# EXERCISE GOAL
For each line below that holds the word "progress", make a copy.

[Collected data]

---

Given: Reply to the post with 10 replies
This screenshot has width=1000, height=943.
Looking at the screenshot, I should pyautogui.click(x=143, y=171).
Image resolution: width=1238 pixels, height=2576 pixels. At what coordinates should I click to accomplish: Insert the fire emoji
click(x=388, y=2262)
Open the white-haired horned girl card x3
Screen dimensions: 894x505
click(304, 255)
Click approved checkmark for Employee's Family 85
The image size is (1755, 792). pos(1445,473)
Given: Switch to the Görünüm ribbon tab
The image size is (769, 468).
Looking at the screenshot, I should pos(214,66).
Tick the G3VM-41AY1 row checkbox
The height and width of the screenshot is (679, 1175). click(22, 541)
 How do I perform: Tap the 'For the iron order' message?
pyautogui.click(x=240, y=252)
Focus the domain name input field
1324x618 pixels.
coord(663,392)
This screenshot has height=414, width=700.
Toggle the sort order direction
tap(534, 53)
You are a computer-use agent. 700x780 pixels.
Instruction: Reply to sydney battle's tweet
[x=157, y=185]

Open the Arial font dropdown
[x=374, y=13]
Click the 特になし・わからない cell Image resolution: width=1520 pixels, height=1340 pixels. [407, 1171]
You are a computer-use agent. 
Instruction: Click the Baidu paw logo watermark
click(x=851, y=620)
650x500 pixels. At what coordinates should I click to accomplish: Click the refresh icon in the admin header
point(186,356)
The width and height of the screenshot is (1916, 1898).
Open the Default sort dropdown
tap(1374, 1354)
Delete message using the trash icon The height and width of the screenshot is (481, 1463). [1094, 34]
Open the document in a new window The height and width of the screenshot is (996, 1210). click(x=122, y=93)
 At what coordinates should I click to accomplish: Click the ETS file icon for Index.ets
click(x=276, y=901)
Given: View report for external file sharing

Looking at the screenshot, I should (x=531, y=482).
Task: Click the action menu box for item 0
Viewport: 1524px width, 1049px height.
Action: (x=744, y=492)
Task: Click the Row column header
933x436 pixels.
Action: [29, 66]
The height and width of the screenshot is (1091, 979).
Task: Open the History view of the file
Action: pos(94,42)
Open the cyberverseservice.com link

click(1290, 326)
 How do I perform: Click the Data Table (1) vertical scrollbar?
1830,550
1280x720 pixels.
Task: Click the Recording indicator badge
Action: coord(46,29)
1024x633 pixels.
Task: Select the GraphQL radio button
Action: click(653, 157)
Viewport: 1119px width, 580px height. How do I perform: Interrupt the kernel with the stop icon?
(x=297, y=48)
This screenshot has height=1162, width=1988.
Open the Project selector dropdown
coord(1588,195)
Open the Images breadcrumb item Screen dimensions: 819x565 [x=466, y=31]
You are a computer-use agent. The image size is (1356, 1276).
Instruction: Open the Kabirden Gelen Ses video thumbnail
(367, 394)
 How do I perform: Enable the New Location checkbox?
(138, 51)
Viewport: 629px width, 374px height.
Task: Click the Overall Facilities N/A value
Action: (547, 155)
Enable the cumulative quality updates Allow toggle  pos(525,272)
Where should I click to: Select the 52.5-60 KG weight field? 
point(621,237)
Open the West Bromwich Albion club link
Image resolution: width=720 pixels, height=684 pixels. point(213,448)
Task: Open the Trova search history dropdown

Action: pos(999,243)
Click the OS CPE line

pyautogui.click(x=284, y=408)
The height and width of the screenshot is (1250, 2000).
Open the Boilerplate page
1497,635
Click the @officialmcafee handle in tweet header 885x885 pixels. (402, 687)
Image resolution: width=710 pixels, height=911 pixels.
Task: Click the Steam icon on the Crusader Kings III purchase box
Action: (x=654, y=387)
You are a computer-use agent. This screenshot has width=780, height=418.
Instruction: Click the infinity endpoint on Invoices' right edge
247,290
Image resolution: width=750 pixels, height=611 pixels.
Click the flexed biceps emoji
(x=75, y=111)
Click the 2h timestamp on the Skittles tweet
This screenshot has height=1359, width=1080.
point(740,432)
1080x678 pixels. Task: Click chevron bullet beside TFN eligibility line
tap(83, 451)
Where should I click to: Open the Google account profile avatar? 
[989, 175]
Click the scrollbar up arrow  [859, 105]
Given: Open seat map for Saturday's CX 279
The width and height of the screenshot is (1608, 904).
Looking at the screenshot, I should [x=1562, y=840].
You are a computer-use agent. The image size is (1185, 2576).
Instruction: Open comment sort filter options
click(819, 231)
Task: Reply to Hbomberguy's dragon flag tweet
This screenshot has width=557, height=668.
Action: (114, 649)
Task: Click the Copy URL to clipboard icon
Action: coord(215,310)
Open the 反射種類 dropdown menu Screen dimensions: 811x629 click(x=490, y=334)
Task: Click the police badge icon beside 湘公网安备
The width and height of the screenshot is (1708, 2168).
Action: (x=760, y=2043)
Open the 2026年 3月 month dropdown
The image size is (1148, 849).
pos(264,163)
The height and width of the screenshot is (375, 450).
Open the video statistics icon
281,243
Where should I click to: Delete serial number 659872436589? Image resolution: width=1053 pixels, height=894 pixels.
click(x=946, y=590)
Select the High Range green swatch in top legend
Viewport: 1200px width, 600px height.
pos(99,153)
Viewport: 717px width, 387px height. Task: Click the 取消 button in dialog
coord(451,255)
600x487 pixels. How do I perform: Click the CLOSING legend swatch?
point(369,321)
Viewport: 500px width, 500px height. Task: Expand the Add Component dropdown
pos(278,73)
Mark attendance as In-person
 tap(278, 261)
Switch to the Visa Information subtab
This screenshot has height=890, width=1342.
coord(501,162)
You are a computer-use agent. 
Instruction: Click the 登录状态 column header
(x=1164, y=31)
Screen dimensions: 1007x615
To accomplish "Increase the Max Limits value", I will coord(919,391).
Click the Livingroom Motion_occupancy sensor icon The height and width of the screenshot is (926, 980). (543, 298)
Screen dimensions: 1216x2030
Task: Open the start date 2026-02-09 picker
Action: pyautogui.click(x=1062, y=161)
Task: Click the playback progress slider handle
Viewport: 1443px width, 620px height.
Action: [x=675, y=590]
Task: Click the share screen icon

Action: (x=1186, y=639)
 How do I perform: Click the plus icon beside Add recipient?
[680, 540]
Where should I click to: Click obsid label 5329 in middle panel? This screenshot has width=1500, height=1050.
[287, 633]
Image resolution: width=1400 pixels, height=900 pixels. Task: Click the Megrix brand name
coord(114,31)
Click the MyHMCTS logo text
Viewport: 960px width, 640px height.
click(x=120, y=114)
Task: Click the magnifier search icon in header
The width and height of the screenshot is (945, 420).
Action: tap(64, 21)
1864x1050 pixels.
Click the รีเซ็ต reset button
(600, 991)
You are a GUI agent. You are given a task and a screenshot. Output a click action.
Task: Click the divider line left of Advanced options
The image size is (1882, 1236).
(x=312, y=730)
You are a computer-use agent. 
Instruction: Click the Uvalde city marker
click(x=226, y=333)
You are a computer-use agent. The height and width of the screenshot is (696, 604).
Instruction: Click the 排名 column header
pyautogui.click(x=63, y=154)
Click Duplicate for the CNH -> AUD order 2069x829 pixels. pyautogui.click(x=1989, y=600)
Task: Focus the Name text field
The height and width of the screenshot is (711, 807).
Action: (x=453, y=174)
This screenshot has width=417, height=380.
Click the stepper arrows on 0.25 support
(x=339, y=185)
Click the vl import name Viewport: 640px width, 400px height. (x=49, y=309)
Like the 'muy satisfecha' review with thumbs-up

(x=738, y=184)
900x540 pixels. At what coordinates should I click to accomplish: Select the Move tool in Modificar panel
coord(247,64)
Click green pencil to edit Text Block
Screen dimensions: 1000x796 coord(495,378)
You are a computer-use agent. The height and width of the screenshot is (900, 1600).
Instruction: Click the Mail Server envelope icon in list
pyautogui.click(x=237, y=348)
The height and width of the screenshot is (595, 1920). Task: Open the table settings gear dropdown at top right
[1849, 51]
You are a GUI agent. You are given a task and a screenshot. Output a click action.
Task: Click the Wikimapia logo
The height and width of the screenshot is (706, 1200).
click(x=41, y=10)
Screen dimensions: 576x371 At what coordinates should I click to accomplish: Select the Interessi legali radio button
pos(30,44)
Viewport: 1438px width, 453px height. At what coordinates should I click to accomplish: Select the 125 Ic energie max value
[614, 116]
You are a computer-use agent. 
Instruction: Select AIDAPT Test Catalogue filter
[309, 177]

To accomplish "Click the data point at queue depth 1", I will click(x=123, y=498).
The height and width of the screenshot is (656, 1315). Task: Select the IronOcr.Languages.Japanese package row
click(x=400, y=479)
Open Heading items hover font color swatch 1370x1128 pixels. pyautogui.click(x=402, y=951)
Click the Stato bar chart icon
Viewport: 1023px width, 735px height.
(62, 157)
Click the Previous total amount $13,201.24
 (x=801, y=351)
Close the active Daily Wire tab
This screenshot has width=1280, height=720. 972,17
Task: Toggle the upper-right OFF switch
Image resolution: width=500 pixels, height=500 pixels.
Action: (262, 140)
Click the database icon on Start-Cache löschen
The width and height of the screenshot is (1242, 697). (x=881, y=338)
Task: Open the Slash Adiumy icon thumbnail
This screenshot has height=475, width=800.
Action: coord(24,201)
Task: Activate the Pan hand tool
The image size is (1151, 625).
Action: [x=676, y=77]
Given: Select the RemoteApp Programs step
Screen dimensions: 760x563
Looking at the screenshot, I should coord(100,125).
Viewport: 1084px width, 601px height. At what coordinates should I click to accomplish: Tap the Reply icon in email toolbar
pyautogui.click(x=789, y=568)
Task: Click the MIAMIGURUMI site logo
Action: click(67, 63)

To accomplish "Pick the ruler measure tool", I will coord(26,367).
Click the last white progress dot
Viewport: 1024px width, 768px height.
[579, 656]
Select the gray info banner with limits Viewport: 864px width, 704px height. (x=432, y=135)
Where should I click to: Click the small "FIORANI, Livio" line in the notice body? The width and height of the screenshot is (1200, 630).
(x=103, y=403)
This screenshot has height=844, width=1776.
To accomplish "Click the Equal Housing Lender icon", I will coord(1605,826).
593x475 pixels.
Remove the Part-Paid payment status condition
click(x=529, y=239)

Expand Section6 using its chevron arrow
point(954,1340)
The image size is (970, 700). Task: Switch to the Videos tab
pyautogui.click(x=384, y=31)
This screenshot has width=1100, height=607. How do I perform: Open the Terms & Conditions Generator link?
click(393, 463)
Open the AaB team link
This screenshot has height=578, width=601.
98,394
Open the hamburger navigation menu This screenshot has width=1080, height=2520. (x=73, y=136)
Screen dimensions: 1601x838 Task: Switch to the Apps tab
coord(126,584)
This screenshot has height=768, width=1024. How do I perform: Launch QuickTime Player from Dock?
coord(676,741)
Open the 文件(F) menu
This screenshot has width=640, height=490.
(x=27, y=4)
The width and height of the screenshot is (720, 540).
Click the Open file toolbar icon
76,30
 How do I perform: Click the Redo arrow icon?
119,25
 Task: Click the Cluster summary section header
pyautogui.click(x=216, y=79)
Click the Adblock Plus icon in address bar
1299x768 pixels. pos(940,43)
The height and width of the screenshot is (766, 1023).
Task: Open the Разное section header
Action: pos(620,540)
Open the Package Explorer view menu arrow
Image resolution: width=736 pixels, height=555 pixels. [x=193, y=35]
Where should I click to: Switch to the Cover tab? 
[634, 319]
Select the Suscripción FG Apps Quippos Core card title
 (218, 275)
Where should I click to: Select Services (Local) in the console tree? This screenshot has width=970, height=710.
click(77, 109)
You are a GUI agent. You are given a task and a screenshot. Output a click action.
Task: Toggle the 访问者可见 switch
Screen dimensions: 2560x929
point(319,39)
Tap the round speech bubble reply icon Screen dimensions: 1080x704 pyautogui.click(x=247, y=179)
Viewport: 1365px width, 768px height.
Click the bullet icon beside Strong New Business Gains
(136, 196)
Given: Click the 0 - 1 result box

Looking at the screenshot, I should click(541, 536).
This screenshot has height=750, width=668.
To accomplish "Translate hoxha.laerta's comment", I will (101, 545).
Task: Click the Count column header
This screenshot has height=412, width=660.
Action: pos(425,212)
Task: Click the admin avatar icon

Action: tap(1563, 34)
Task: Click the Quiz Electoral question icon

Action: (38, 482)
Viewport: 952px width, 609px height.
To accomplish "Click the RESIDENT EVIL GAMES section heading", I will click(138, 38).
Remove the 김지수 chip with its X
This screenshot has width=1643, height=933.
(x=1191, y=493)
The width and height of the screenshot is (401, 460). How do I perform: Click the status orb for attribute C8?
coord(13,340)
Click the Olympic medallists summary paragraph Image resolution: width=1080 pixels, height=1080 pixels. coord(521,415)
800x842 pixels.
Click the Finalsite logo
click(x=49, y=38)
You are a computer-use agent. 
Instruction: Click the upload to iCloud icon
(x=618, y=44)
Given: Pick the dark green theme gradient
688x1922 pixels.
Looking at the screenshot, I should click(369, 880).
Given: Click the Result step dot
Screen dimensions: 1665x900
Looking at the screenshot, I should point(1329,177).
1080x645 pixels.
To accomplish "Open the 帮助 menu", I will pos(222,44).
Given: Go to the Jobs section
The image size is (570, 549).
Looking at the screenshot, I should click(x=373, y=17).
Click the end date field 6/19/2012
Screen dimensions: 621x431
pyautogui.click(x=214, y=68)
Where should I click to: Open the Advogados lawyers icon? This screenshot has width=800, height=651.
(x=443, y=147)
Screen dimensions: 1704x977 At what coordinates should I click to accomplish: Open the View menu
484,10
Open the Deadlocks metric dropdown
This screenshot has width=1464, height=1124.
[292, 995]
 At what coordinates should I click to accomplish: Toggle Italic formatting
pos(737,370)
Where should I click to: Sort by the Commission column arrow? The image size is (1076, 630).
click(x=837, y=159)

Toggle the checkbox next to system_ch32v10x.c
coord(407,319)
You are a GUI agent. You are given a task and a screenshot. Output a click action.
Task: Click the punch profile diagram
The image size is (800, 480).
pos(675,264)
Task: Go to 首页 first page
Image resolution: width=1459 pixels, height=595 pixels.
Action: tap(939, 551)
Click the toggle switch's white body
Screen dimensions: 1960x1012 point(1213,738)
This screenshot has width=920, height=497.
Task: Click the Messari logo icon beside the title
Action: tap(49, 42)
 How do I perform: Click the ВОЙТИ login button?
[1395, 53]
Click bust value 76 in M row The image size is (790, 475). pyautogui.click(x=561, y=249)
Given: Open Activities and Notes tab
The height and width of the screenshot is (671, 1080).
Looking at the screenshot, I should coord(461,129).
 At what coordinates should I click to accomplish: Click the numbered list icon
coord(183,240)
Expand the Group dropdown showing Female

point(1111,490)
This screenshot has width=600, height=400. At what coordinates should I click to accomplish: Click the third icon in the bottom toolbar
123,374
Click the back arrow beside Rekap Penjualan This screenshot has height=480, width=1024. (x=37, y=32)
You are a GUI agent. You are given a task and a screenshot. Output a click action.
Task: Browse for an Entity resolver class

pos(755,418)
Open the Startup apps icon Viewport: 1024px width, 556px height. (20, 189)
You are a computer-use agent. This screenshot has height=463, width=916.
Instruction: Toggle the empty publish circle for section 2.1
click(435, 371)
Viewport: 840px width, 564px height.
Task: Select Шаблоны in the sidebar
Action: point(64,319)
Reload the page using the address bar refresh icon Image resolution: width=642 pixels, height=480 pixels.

---

# SOLUTION TO THE EXERCISE
Task: Click the playback progress slider handle
Click the last white progress dot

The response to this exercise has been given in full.